People jogging in trainers.
Now is the time of year when many of those who resolved on December 31st to change their sedentary ways will begin to lower those ambitions. But for Strava, a popular exercise app, 2026 is off to a running start. This month reports emerged that the company had filed confidentially for a public listing and hired investment bankers to guide it through the process.
Valued at $2.2bn last year, Strava has been sprinting ahead ever since the pandemic, when stir-crazy populations turned to running to relieve the boredom of lockdowns. The app, founded in 2009 and originally focused on cycling, said last month that it has over 180m users, up from 135m a year before and only 48m in 2019. Although it has mostly kept quiet about its finances, in 2020 its former boss said it was profitable.
Strava’s success is all the more striking because it competes in a crowded field that includes apps from deep-pocketed rivals such as Apple, the iPhone maker, and Nike, the world’s biggest sportswear brand.

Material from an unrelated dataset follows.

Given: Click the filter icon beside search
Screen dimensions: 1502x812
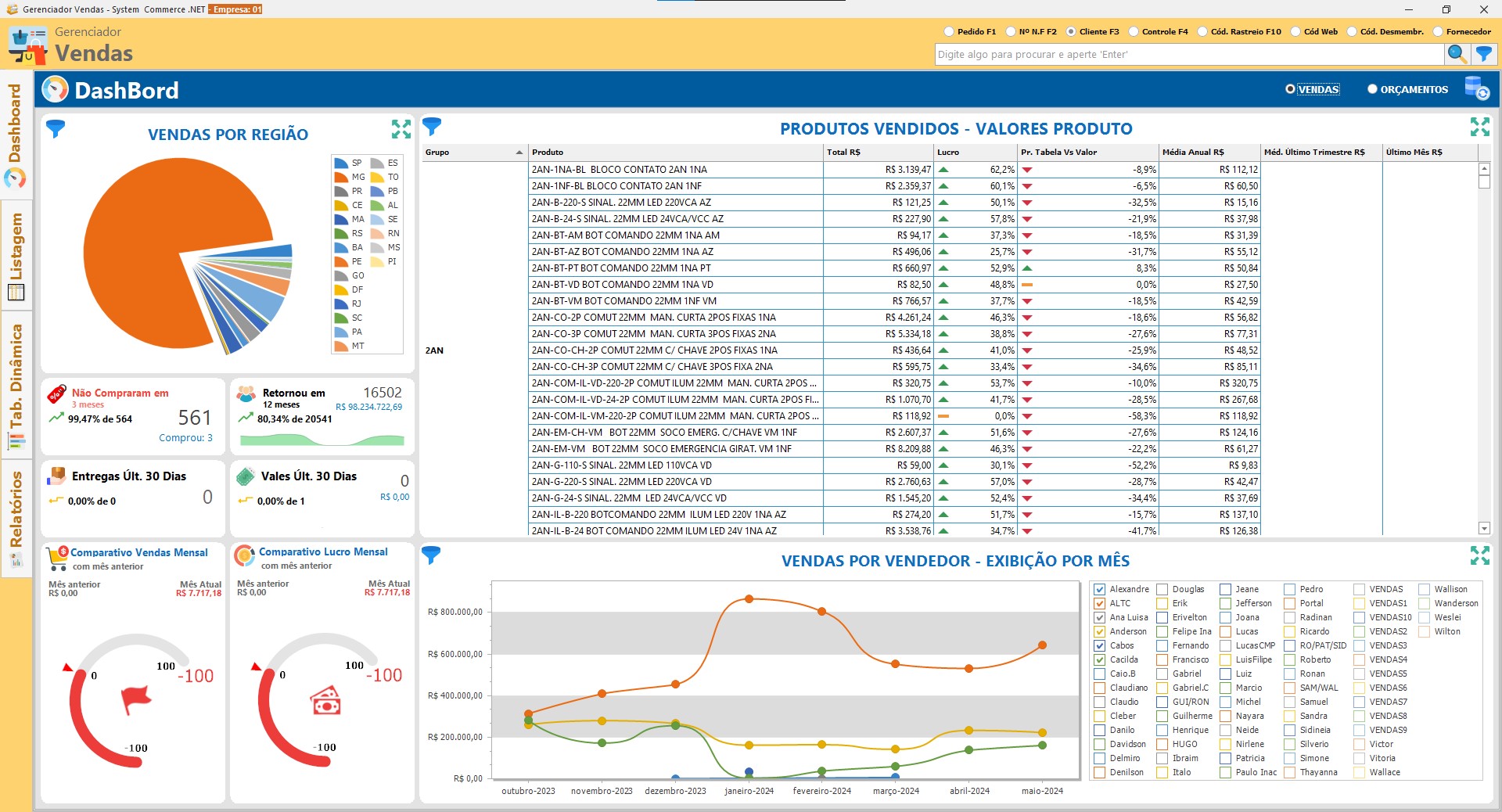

It has succeeded by turning solo exercise into a social activity. Users can follow and give “kudos” to running pals and fitness celebrities alike, who can post their activity on the app. They can also use it to discover popular routes in an area (which caused a stir in 2018 when such “heatmaps” were shown to provide information on the layout of American military bases around the world).
That, in turn, has been made possible by its focus on data. Strava works with most smartphones and smartwatches, which can monitor a wearer’s heart rate and more. That allows enthusiasts to track not just overall times, but how they perform, say, running up a steep hill.

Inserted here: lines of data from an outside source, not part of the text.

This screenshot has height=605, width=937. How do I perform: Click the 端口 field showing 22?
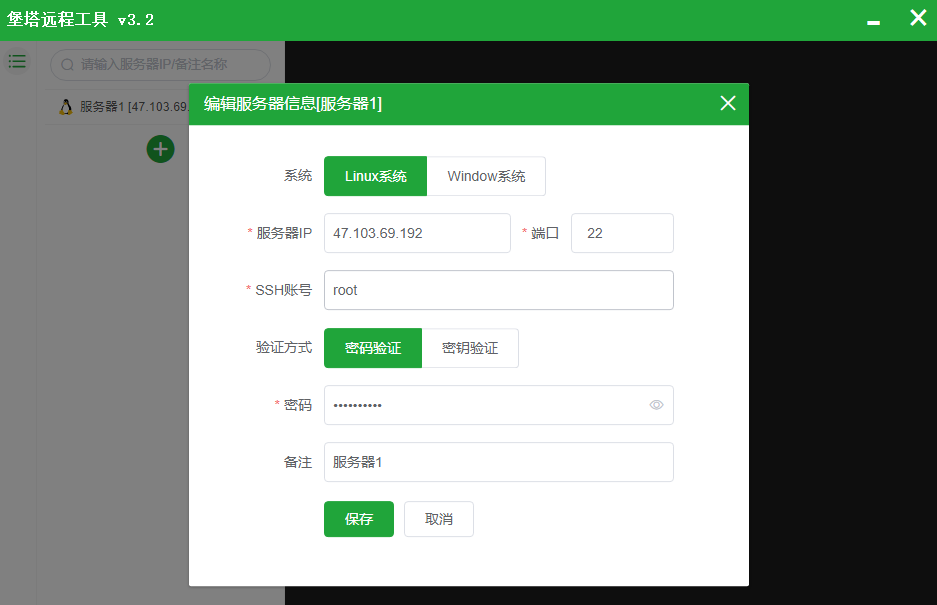click(x=621, y=232)
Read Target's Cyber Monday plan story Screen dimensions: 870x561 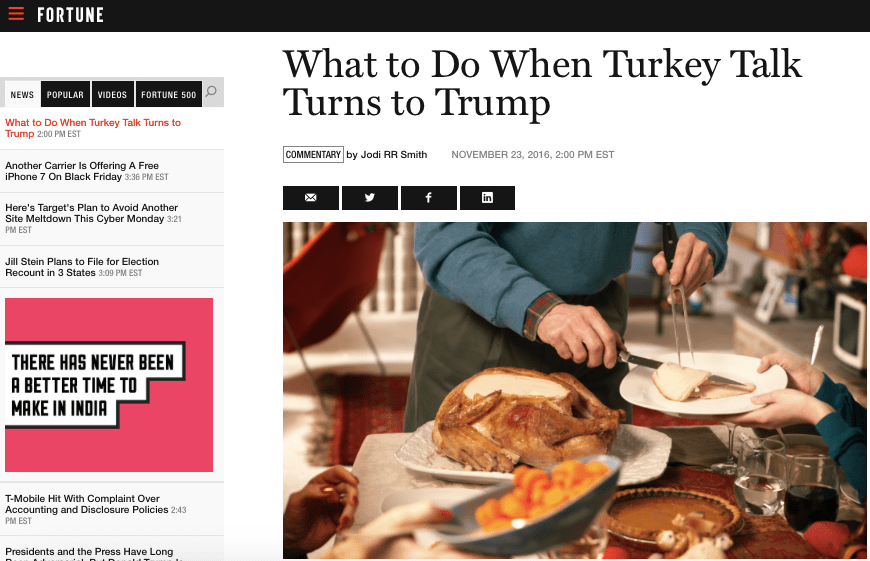click(x=93, y=218)
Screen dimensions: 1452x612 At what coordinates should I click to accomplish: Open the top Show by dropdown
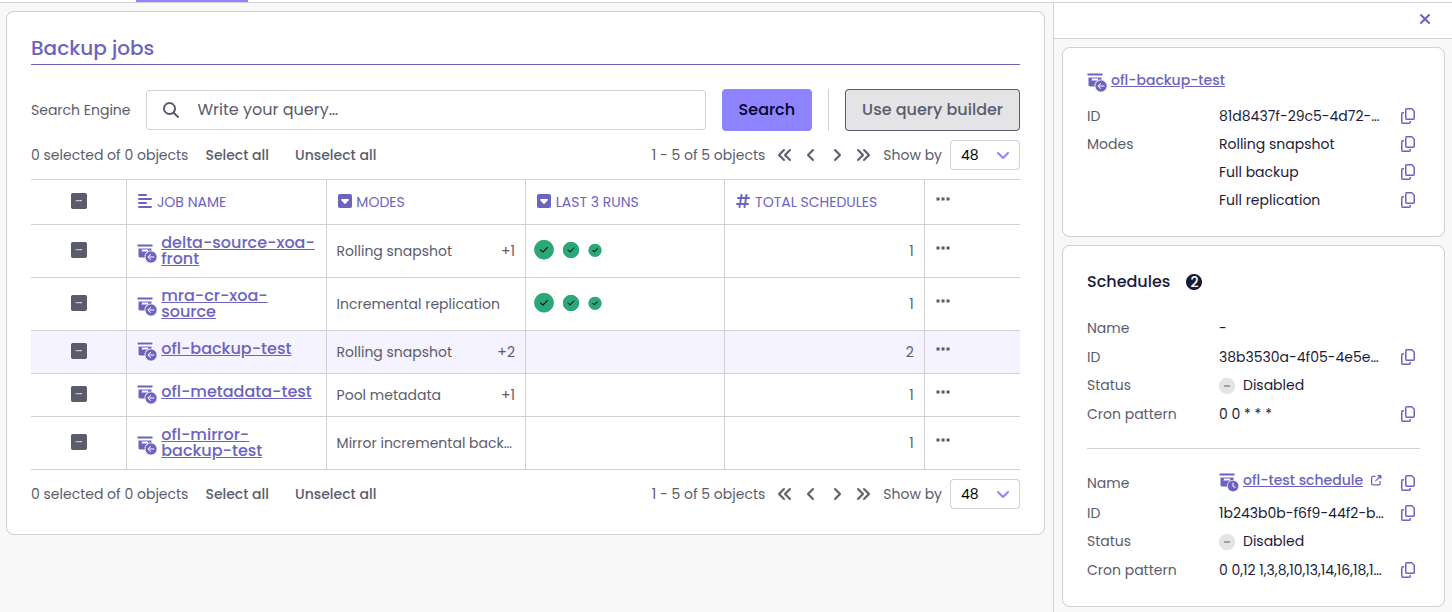pos(985,155)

Strava now needs to convince a greater share of its users to upgrade to a paid subscription. Although many of them are on the app frequently, few are willing to stump up for it. The company does not disclose the share who do, but it is probably in the low single digits. That is why over the past few years it has been integrating automated coaching features into its app, which can analyse a user’s exercise performance and offer advice.

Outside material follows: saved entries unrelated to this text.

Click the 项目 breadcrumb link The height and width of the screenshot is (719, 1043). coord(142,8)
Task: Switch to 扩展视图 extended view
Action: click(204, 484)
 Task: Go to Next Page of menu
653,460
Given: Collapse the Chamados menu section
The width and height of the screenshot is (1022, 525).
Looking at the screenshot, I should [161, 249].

Last year Strava bought two smaller exercise apps that had developed such features. Michael Martin, its boss, has said that a public listing would provide it with “easy access to capital in case we wanted to do more and bigger acquisitions”. Securing such funding from venture capitalists obsessed with artificial intelligence may be tricky. Global VC investment in fitness startups last year was down by four-fifths from a peak of over $6bn in 2021, according to Crunchbase, a data provider. Public markets offer an alternative—and should help Strava remain a front-runner.